The Nigeria Revenue Service (NRS) has issued a clarification on the application of Value-Added Tax (VAT) on banking services, which includes electronic money transfers, commissions, and fees, emphasizing that it solely pertains to the charges already imposed by banks.
In a statement released on Thursday, the NRS highlighted that VAT has consistently applied to banking services and is not a recent addition arising from the new tax legislation, known as the Nigeria Tax Act.
The statement, which was signed by Dare Adekanmbi, Special Adviser on Media to NRS Chairman Zacch Adedeji, clarified, "The Nigeria Tax Act has not introduced any VAT on banking fees, nor has it created any new tax requirements for customers in this respect."
The NRS further aimed to correct misleading reports circulating in certain media outlets suggesting that VAT on banking services, fees, and electronic money transfers has recently been instituted. Such claims were firmly labeled as incorrect.
"Value Added Tax has always been applicable to the fees, commissions, and charges for services offered by banks and other financial institutions under Nigeria's established VAT framework. The Nigeria Tax Act did not create any new VAT obligations related to banking fees," the statement clarified.
The agency encouraged the public and all stakeholders to disregard erroneous information and to refer to official communications for reliable, accurate, and current tax information.
Additionally, the statement included a series of Frequently Asked Questions (FAQs) concerning VAT as it relates to the tax law, aiming to shed light on other pertinent issues for the Nigerian populace.
According to the FAQs, VAT applies to banking services where a fee or commission is incurred for a specific service provided.
"VAT encompasses commissions, fees, and charges levied for services rendered by banks and other financial entities, including transfer fees, USSD charges, card issuance fees, account maintenance fees, and akin service charges. This has long been the standard under Nigerian VAT regulations and was not initiated by the Nigeria Tax Act," it noted.
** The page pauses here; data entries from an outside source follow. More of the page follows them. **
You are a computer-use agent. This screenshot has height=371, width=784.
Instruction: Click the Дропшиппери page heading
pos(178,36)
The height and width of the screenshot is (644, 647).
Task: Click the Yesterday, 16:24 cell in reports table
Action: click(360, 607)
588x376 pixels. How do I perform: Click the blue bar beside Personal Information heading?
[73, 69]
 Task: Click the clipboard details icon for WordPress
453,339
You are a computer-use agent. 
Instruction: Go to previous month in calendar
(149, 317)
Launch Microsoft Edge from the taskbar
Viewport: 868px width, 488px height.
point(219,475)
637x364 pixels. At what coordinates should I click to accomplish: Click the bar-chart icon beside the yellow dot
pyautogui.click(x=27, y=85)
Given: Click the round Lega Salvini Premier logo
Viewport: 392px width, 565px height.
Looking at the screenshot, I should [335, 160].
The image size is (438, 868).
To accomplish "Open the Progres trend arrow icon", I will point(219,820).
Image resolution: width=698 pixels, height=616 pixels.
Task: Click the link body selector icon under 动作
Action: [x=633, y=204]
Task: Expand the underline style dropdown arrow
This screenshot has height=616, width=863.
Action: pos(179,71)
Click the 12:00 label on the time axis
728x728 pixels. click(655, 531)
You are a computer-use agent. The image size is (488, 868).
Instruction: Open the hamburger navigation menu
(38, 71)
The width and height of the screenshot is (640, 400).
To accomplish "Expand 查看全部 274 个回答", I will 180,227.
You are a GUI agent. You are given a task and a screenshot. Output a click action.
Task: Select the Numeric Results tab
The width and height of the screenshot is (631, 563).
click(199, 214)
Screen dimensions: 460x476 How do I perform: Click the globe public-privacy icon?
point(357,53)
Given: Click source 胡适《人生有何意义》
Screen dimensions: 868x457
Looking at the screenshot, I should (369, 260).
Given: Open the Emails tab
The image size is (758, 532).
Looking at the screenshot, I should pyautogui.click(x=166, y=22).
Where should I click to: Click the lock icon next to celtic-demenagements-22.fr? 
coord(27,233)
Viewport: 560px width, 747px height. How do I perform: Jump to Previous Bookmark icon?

Moreover, it clarified that VAT is not applicable on the principal amount transferred or withdrawn, stating, "It is only applicable to the service charge or commission determined by the bank. For instance, if a bank charges N10 for a transfer, then VAT at a rate of 7.5% (or N0.75) will apply to that N10 fee—not the total amount sent."
Lastly, it mentioned that interest accrued from savings accounts, fixed deposits, and similar deposit accounts is exempt from VAT. Interest income does not constitute a supply of goods or services; hence it does not incur VAT under the Nigeria Tax Act of 2025.